- Sire: Gallant Romeo
- Grandsire: Gallant Man
- Dam: My Bupers
- Damsire: Bupers
- Sex: Filly
- Foaled: 1972
- Country: United States
- Colour: Dark Bay/Brown
- Breeder: J. R. Bettersworth
- Owner: George Weasel, Jr.
- Trainer: 1) Steve A. Long, 2) Leland G. Ripley, 3) Steve A. Long, 4) Eugene Euster
- Record: 36: 24-4-2
- Earnings: US$548,859

Major wins
- Pocahontas Stakes (1974) Anne Arundel Stakes (1975) Black-Eyed Susan Stakes (1975) Cotillion Handicap (1975) Dogwood Stakes (1975) Next Move Handicap (1975) Test Stakes (1975) Ta Wee Handicap (1976) Vagrancy Handicap (1976) Vosburgh Handicap (1976) Las Flores Handicap (1977) Michigan Mile And One-Eighth Handicap (1977) Neshaminy Handicap (1977) Endine Stakes (1977)

Awards
- American Champion Sprint Horse (1976)

Honours
- National Museum of Racing and Hall of Fame (2019) My Juliet Stakes at Philadelphia Park Racetrack My Juliet Café in the Picnic Grove at Philadelphia Park Racetrack

= My Juliet =

American-bred Thoroughbred racehorse

My Juliet (1972–2001) was an American Thoroughbred champion racehorse who defeated both male and female competitors when earning the Eclipse Award for Outstanding Sprint Horse in 1976. She was inducted into the National Museum of Racing and Hall of Fame in 2019.

==Background==
Bred in Kentucky by J. R. Betterworth, My Juliet was a bay mare who stood . She was out of the mare My Bupers, who never won a race.

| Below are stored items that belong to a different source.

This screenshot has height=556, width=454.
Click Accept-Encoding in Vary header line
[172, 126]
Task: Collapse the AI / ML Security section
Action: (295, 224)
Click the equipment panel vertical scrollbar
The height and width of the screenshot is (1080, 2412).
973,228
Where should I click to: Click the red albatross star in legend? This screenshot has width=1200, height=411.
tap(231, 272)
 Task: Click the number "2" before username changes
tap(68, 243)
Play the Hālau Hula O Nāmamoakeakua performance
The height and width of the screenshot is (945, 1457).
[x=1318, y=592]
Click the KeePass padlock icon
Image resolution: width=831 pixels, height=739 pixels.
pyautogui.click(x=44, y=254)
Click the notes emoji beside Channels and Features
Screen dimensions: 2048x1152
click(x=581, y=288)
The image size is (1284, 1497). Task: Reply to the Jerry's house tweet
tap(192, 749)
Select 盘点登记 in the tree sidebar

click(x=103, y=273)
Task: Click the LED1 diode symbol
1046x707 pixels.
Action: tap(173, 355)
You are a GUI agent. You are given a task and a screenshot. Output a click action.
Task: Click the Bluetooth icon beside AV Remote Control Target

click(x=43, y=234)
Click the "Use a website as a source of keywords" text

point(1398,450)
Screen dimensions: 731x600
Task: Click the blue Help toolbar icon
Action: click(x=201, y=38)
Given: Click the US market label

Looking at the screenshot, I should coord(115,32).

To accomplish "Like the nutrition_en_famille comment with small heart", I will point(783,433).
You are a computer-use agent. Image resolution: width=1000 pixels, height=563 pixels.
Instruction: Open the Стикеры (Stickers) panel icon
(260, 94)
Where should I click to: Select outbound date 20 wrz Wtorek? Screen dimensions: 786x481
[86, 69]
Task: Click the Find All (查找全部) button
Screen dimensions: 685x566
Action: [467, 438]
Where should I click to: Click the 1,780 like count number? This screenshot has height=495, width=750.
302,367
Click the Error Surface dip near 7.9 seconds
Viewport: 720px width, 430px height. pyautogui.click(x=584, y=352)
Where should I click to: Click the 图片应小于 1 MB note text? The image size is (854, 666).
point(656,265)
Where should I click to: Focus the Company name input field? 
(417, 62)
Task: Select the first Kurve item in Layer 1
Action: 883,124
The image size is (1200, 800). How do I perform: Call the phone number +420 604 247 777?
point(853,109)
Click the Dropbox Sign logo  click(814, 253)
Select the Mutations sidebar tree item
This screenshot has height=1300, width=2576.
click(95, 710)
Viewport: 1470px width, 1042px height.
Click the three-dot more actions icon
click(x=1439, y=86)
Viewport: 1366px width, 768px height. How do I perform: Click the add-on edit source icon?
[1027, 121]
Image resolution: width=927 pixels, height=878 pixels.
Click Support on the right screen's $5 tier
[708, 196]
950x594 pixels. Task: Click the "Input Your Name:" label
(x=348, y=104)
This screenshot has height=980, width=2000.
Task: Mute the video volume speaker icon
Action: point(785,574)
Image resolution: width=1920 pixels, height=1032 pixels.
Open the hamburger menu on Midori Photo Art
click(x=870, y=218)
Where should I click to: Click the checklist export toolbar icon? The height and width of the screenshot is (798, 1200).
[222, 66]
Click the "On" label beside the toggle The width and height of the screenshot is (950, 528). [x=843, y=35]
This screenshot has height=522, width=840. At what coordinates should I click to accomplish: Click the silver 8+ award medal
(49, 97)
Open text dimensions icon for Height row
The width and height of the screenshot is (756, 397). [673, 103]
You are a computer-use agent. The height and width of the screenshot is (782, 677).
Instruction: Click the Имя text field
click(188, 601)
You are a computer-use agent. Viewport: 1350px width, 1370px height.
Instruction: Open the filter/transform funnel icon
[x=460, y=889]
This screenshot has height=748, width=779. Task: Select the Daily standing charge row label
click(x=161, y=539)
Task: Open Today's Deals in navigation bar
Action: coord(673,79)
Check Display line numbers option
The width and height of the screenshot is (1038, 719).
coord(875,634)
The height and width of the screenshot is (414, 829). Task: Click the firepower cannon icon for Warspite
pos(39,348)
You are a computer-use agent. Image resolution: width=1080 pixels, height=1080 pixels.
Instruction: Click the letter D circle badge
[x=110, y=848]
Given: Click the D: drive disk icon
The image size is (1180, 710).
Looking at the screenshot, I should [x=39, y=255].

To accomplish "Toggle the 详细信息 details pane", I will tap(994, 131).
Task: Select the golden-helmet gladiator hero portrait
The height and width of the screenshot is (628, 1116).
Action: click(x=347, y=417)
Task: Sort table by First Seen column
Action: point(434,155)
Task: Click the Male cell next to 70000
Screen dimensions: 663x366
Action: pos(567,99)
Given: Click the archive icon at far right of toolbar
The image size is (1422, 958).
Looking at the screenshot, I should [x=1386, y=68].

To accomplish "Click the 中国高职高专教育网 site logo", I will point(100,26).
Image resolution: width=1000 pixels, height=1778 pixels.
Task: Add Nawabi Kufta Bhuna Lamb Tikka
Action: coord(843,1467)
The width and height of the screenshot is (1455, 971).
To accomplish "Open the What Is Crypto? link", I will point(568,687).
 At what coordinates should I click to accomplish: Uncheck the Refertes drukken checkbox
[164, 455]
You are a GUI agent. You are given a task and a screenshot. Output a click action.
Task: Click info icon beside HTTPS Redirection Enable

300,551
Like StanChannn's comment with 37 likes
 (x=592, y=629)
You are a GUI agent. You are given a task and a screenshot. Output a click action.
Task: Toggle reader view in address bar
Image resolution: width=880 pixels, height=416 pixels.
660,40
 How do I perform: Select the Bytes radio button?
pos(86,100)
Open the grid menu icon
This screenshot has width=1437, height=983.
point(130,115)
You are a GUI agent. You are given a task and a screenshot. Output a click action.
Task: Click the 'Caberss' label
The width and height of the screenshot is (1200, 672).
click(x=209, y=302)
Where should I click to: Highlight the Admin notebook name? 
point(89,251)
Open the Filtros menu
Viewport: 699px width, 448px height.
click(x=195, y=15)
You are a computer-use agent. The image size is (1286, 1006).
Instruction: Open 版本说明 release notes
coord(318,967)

My Bupers later became famous as the dam of Snaafi Dancer, by Northern Dancer, who was sold for a then world record of $10.2 million. Her sire was Gallant Romeo, the multiple stakes winning son of U.S. Racing Hall of Fame inductee Gallant Man. Gallant Romeo also sired Gallant Bob who earned 1975 Champion Sprint Horse honors.

My Juliet was purchased by Rex Ladd (of Merino, Colorado) as a yearling in California for just $7,500, then was privately purchased at age two by George Weasel Jr. for $40,000. My Juliet was initially trained by Steve A. Long, Leland G. Ripley then again by Long. Both raced her from a base at Keystone Racetrack (now known as Philadelphia Park Racetrack). Eugene Euster took over during her three-year-old season.

== Two-year-old season ==
She began her career in racing as a two-year-old in 1974, scoring four wins in five starts. She made her debut at Fonner Park in Grand Island, Nebraska, finishing second. She won the remaining four starts, including her first important win at Churchill Downs in the Pocahontas Stakes.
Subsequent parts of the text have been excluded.